CSGO play doesn't work with --compile & slow simulation otherwise

georgysavva commented 1 week ago

Hi, running python src/play.py --compile in the csgo branch doesn't work for me. Here is the error at end of the log I get:

Fetching 38 files: 100%|███████████████████████████████████████████████████████████████████████████████████████████████| 38/38 [00:00<00:00, 16089.60it/s]
/home/georgy/personal/diamond/src/agent.py:66: FutureWarning: You are using `torch.load` with `weights_only=False` (the current default value), which uses the default pickle module implicitly. It is possible to construct malicious pickle data which will execute arbitrary code during unpickling (See https://github.com/pytorch/pytorch/blob/main/SECURITY.md#untrusted-models for more details). In a future release, the default value for `weights_only` will be flipped to `True`. This limits the functions that could be executed during unpickling. Arbitrary objects will no longer be allowed to be loaded via this mode unless they are explicitly allowlisted by the user via `torch.serialization.add_safe_globals`. We recommend you start setting `weights_only=True` for any use case where you don't have full control of the loaded file. Please open an issue on GitHub for any issues related to this experimental feature.
  sd = torch.load(Path(path_to_ckpt), map_location=self.device)
Compiling models...

Environment actions:

w : up
d : right
a : left
s : down
⎵ : jump
left ctrl : crouch
left shift : walk
1 : weapon1
2 : weapon2
3 : weapon3
r : reload
up : camera_up
right : camera_right
left : camera_left
down : camera_down

Controls:

 m  : switch control (human/replay)
 .  : pause/unpause
 e  : step-by-step (when paused)
 ⏎  : reset env
Esc : quit

Press enter to start
E1110 10:36:04.857000 140695155761792 torch/fx/experimental/recording.py:281] [6/0] failed while running evaluate_expr(*(u0, None), **{'fx_node': None})
W1110 10:36:04.868000 140695155761792 torch/_dynamo/exc.py:210] [6/0_1] Backend compiler failed with a fake tensor exception at 
W1110 10:36:04.868000 140695155761792 torch/_dynamo/exc.py:210] [6/0_1]   File "/home/georgy/personal/diamond/src/models/diffusion/inner_model.py", line 48, in torch_dynamo_resume_in_forward_at_48
W1110 10:36:04.868000 140695155761792 torch/_dynamo/exc.py:210] [6/0_1]     assert act.ndim == 2 or (act.ndim == 3 and act.size(2) == self.act_emb[0].num_embeddings and set(act.unique().tolist()).issubset(set([0, 1])))
W1110 10:36:04.868000 140695155761792 torch/_dynamo/exc.py:210] [6/0_1] Adding a graph break.
/home/georgy/miniconda3/envs/diamond/lib/python3.10/site-packages/torch/_inductor/compile_fx.py:150: UserWarning: TensorFloat32 tensor cores for float32 matrix multiplication available but not enabled. Consider setting `torch.set_float32_matmul_precision('high')` for better performance.
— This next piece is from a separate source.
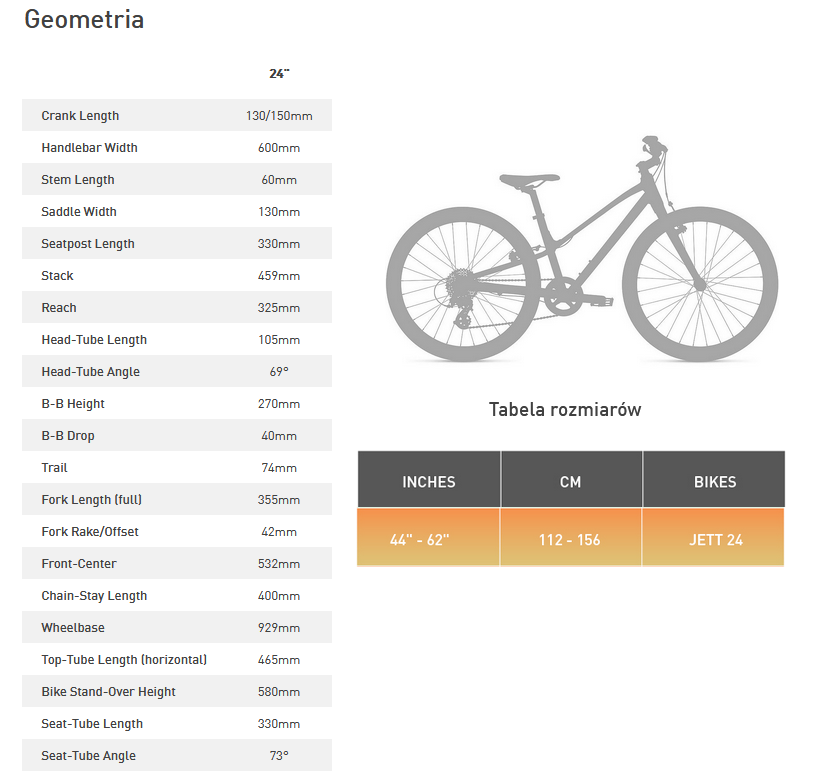Click the Geometria heading
This screenshot has height=780, width=814.
[x=84, y=20]
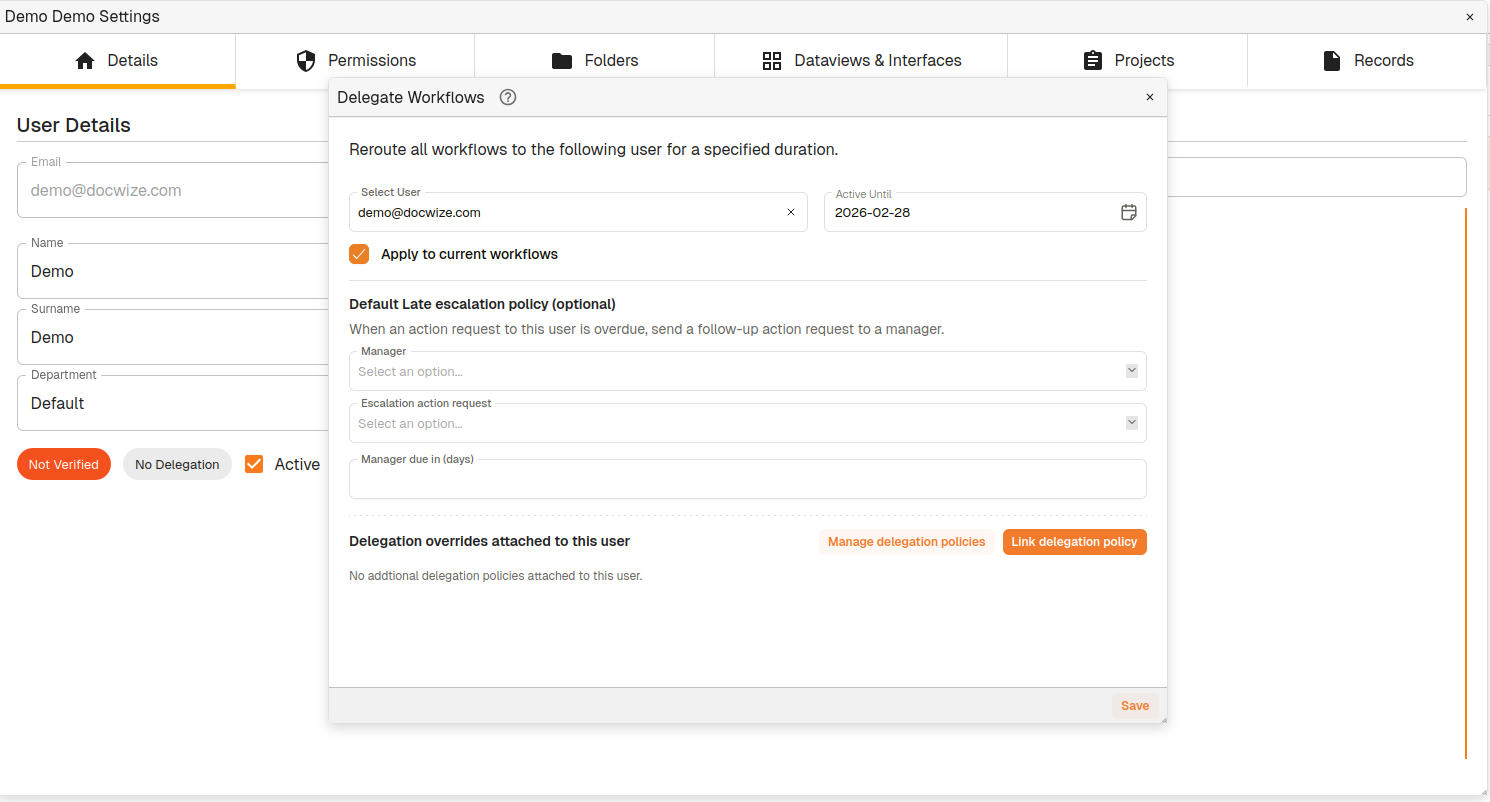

When running without --compile, it works, but the simulation is very slow and unresponsive (increasing the --fps parameter doesn't help). I run it on a Linux machine with 4 NVIDIA RTX A4000 and AMD Ryzen Threadripper PRO 3975WX 32-Cores CPU. Printing self.PlayEnv.WorldModelEnv.device inside the Game.run() loop returns cuda:0, so I suppose the simulation is happening on the GPU. What should I do to achieve the same level of simulation & responsiveness as you have in the videos on your website?

AdamJelley commented 1 week ago

Hi @georgysavva! We're not sure why the compilation is failing on your machine. We only tested on RTX 3090/4090, so it could be an issue with compilation on a RTX A4000. But the error message isn't very informative, so it's hard to tell without going deeper into the stack trace. However if the model is running on GPU, it should be fairly responsive even without compilation... You could try changing the config to use the fast config as described in the README (and is now the default) and hopefully that might increase the speed to an acceptable level given your hardware?

georgysavva commented 1 week ago

Hi, can you please elaborate on how to change the config file? Do I need to train the model after changing it? You said the fast config is the default one, so I guess I am already using it, no?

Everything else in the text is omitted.